Especialistas Indicados
- Neurologista: Especialista principal
para diagnosticar a origem do formigamento, seja ela periférica (nervos
das mãos) ou central (cérebro e medula). Realiza o exame de eletroneuromiografia,
essencial para medir a condução nervosa.
- Ortopedista (Especialista em
Mão): Focado
em causas mecânicas e estruturais, como fraturas ou compressões que
necessitem de intervenção cirúrgica ou órteses.
- Neurocirurgião: atua em casos graves de
compressão nervosa na coluna cervical ou no punho que exigem descompressão
cirúrgica.
- Endocrinologista: Importante quando a
dormência é causada por diabetes (neuropatia diabética)
ou distúrbios da tireoide.
2.
Estudos e Diretrizes de Referência (2024–2025)
- Diretrizes da AAOS (2025): A American
Academy of Orthopaedic Surgeons publicou atualizações em setembro
de 2025 recomendando o uso da ferramenta CTS-6 para
diagnóstico clínico da Síndrome do Túnel do Carpo, enfatizando não haver
associação direta entre o uso intenso de teclado e a doença, mas sim com
fatores como vibração e força manual.
- Consenso de Diagnóstico
(Neurology Journal): Estudos endossados pela American
Academy of Neurology (AAN) confirmam que os testes
eletrodiagnósticos possuem mais de 85% de sensibilidade e 95%
de especificidade para confirmar lesões nervosas nas mãos.
- Estudo da SBOT (2025): A Sociedade Brasileira de Ortopedia e Traumatologia destacou recentemente estudos que relacionam
a persistência da dor e dormência na Síndrome do Túnel do Carpo a sintomas
depressivos, sugerindo uma abordagem multidisciplinar no tratamento.
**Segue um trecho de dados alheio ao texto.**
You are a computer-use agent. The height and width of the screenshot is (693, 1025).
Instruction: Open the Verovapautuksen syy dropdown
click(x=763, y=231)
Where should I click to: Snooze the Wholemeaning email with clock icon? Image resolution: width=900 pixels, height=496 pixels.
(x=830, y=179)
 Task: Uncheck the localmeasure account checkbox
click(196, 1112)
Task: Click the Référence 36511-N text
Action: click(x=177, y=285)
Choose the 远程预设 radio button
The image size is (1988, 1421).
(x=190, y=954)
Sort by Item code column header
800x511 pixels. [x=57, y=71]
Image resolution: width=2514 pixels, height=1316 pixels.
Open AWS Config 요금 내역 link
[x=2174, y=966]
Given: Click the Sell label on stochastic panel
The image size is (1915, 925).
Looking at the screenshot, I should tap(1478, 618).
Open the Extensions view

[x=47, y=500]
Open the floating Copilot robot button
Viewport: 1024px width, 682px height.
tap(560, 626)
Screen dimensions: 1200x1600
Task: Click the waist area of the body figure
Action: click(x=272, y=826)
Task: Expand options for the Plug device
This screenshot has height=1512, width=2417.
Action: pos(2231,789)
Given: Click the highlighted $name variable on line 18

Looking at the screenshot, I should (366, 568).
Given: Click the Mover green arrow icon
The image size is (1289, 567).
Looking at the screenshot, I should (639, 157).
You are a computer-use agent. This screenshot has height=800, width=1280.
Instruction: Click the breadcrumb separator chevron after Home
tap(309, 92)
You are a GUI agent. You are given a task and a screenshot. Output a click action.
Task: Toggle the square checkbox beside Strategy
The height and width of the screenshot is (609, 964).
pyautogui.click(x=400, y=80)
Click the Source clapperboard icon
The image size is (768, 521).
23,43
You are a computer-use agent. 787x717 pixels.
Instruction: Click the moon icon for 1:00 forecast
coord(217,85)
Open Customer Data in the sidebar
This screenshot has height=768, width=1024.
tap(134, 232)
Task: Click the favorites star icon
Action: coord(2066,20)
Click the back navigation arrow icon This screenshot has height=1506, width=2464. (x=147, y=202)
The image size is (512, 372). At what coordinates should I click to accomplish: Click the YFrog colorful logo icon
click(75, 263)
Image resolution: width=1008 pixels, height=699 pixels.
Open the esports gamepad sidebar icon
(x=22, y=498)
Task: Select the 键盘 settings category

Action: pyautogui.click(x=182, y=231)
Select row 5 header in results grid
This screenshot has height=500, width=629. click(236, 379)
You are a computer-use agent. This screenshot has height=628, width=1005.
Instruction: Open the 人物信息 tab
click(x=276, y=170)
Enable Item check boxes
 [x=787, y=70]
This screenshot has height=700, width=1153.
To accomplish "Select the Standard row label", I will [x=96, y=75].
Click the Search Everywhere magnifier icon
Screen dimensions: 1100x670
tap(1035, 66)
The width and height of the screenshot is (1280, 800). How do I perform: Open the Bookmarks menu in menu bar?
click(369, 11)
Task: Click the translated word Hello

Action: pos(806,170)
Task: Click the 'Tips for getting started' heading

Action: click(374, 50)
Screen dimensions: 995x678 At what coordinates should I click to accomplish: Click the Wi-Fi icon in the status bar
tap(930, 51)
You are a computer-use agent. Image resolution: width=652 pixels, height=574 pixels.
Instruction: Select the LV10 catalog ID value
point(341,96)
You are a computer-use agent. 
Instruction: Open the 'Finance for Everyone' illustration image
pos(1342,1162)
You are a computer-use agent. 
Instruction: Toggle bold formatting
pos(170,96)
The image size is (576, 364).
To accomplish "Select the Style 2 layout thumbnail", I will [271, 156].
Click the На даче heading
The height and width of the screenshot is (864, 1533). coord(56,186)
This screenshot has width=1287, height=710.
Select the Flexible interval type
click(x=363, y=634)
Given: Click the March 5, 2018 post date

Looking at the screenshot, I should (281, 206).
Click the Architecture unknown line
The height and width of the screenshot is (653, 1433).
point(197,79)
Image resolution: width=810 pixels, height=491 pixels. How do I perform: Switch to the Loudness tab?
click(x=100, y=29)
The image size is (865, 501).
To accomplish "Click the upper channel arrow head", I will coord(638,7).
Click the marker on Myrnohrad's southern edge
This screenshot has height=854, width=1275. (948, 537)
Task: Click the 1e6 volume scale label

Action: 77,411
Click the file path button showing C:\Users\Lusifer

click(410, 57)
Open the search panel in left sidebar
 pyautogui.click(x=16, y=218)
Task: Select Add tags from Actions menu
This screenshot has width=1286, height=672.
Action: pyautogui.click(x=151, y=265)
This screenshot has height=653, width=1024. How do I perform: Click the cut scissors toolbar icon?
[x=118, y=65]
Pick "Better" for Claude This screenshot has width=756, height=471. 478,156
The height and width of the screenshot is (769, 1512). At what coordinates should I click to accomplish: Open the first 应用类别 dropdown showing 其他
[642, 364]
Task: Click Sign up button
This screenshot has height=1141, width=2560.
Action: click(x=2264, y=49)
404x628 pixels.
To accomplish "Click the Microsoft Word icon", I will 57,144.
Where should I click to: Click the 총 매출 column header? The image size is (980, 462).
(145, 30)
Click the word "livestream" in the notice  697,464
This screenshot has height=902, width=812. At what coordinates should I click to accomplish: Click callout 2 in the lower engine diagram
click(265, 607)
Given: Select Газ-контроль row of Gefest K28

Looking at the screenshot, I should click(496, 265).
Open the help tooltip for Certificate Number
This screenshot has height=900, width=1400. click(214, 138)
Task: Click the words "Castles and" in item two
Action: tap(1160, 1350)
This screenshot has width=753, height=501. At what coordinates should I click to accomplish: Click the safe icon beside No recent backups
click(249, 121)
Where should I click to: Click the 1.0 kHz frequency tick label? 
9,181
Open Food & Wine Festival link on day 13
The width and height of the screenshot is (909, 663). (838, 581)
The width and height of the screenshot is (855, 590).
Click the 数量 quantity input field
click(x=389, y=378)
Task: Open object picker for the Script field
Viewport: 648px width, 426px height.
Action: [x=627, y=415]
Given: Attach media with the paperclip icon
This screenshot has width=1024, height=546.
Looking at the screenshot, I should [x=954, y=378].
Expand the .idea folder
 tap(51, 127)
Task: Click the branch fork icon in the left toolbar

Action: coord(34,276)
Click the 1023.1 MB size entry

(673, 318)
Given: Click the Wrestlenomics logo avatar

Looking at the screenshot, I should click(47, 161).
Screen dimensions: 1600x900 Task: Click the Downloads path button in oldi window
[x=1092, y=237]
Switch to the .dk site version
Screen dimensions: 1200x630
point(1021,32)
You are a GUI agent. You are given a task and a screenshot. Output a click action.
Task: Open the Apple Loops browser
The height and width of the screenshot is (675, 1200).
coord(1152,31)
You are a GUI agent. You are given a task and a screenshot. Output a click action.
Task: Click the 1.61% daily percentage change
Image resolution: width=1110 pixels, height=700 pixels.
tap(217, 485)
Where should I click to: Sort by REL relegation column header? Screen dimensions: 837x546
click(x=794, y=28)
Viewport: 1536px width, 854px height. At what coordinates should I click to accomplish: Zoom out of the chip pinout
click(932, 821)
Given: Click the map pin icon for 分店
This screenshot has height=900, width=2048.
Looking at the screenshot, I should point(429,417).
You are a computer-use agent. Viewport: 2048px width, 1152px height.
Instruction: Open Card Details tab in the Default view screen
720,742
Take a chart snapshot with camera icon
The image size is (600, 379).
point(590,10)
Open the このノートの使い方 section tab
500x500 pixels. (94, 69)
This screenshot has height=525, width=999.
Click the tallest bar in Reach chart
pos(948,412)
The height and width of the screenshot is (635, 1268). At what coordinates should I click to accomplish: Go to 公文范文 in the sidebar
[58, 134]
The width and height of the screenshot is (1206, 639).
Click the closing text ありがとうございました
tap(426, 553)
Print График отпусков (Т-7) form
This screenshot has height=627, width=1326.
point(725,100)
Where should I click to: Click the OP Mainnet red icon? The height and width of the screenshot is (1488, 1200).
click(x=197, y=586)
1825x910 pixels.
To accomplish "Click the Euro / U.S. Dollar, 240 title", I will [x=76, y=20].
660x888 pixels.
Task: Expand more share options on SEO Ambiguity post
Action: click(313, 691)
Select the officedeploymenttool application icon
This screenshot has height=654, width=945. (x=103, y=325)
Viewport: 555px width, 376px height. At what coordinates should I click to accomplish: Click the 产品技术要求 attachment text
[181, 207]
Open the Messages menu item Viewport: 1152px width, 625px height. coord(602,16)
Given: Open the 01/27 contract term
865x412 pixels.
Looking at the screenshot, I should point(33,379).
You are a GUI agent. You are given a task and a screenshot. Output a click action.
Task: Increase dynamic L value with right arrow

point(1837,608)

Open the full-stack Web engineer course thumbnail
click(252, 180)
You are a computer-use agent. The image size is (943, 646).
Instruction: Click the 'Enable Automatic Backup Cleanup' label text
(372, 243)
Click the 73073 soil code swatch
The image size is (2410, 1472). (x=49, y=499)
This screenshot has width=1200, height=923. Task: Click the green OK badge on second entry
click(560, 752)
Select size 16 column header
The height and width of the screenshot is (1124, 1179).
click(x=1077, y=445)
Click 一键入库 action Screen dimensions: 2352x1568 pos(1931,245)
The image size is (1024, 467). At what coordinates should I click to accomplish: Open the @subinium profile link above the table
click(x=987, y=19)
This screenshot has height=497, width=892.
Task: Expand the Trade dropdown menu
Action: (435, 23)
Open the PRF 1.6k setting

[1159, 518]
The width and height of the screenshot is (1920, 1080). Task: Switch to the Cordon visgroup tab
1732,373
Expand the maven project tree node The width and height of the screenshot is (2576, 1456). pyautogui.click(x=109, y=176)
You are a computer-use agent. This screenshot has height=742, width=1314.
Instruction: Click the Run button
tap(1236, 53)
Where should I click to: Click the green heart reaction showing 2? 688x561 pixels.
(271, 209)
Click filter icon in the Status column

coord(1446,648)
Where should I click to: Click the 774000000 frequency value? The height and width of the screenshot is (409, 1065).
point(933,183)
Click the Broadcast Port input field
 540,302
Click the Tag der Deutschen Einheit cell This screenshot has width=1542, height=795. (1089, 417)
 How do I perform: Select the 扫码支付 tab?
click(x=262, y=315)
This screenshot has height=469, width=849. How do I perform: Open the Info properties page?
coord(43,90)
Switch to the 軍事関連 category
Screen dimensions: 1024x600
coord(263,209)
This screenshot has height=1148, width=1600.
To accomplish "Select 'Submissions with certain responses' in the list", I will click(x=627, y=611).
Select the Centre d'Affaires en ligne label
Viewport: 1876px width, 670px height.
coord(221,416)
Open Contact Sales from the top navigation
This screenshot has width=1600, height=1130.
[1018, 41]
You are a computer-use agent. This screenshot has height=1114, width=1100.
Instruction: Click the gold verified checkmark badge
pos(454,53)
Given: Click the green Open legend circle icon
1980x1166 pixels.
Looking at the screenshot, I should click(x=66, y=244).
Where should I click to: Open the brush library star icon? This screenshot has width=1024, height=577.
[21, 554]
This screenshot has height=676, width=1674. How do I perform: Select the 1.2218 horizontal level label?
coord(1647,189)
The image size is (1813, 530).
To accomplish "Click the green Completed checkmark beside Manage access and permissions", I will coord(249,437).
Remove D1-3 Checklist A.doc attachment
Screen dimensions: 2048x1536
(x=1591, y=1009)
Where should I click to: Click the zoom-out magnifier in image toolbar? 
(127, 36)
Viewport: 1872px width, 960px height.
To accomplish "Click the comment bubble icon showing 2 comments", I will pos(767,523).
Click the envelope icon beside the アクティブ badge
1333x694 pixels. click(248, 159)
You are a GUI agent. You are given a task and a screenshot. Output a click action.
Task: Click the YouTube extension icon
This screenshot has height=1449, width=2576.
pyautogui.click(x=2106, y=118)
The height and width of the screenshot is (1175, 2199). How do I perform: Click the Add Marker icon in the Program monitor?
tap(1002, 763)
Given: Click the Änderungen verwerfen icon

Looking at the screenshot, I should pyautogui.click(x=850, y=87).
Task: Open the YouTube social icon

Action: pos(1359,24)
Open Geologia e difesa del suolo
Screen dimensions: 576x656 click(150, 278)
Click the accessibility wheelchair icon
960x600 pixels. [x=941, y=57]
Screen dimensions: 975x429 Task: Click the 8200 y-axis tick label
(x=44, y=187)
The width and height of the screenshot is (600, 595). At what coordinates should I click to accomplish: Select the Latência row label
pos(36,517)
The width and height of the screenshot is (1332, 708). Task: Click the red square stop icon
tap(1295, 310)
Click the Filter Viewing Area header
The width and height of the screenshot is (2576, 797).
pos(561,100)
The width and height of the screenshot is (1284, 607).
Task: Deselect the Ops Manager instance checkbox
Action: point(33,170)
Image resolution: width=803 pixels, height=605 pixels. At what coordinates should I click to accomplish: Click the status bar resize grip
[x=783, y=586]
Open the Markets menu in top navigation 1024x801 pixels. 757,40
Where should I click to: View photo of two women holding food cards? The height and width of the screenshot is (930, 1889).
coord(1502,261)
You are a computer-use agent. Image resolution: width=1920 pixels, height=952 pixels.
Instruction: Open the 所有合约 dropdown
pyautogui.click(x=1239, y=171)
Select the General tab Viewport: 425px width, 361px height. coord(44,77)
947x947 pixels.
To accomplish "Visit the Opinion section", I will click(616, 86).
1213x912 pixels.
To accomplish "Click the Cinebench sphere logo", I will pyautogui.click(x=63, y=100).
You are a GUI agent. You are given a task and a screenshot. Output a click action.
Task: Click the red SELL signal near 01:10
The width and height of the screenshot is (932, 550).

- Prevalência e Impacto: A literatura atual
aponta que a compressão nervosa atinge cerca de 1 em cada 20
adultos (5%), sendo a neuropatia compressiva mais comum no
mundo.
3. Exames
e Testes Comprovados
- Teste de Phalen e Sinal de
Tinel: Manobras
clínicas realizadas em consultório para testar a compressão do nervo
mediano.
- Ressonância Magnética: Embora útil para
avaliar a coluna cervical, não é recomendada rotineiramente para diagnosticar o túnel do carpo, exceto em casos atípicos.
- Dosagem de Vitamina B12: Estudos reforçam que a deficiência desta vitamina afeta a mielina, sendo uma causa metabólica frequente de formigamento bilateral.
Conclusão
Sentir
dormência nas mãos é um sinal que o seu corpo envia para indicar que algo está
interrompendo o fluxo vital de informações nervosas. Se o sintoma for
esporádico e associado a posições desconfortáveis, ajustes ergonômicos podem
resolver. No entanto, se a dormência for persistente, acompanhada de dor ou
perda de força, a investigação médica é indispensável. Proteger seus nervos
hoje é garantir a mobilidade e a independência de amanhã.